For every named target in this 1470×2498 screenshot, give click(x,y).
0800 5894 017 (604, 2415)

---

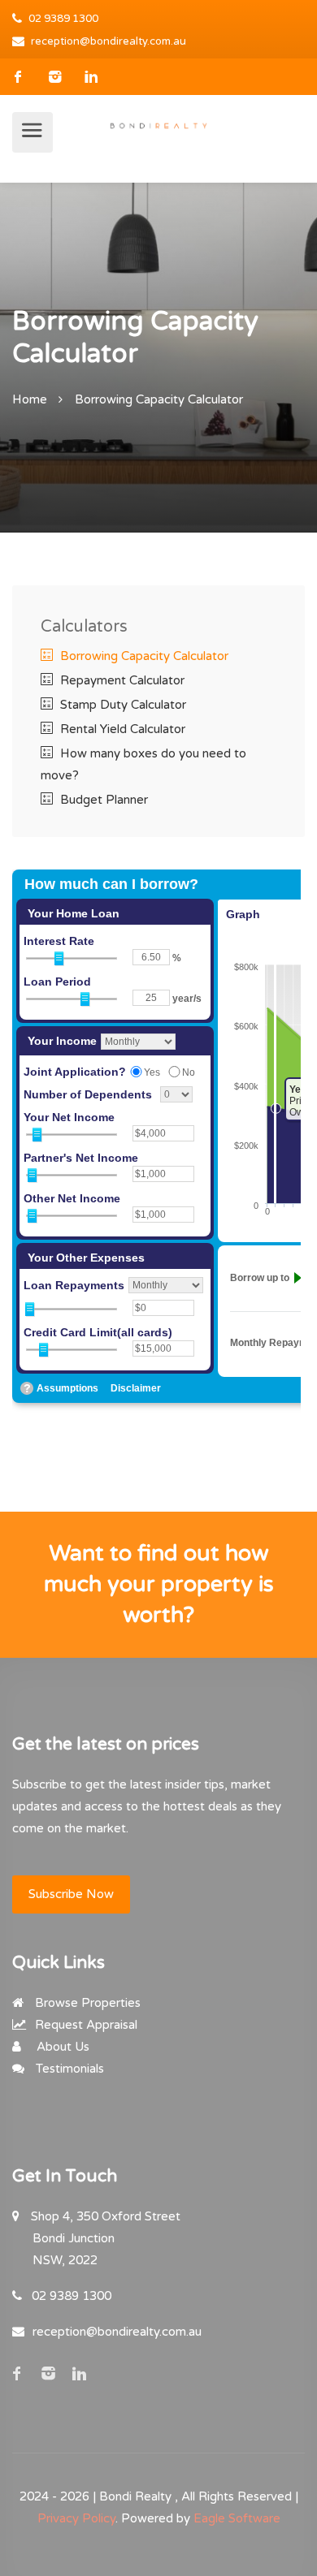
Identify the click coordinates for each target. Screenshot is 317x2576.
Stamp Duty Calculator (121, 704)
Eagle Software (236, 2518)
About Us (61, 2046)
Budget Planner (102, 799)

* * *

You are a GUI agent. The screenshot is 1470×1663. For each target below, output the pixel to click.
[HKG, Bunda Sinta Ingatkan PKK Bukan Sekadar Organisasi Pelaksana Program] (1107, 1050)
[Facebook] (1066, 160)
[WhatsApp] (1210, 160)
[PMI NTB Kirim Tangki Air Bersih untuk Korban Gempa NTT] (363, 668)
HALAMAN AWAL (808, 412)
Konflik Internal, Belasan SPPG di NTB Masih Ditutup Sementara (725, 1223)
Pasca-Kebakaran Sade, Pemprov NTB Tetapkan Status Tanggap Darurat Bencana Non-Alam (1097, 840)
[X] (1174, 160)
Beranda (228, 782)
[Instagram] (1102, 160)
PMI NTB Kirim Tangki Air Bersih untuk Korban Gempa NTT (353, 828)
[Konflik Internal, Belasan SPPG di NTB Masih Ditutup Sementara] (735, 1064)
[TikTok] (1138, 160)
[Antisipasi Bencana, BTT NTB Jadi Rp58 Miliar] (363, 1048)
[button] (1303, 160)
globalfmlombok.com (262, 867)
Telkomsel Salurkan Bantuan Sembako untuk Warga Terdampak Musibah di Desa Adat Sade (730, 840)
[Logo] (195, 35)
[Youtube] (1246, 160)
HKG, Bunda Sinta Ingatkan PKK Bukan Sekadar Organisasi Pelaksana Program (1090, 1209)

Task to carry out - Say how many lines in the listing above include "Bencana". Give nothing but the number.

Solution below - 2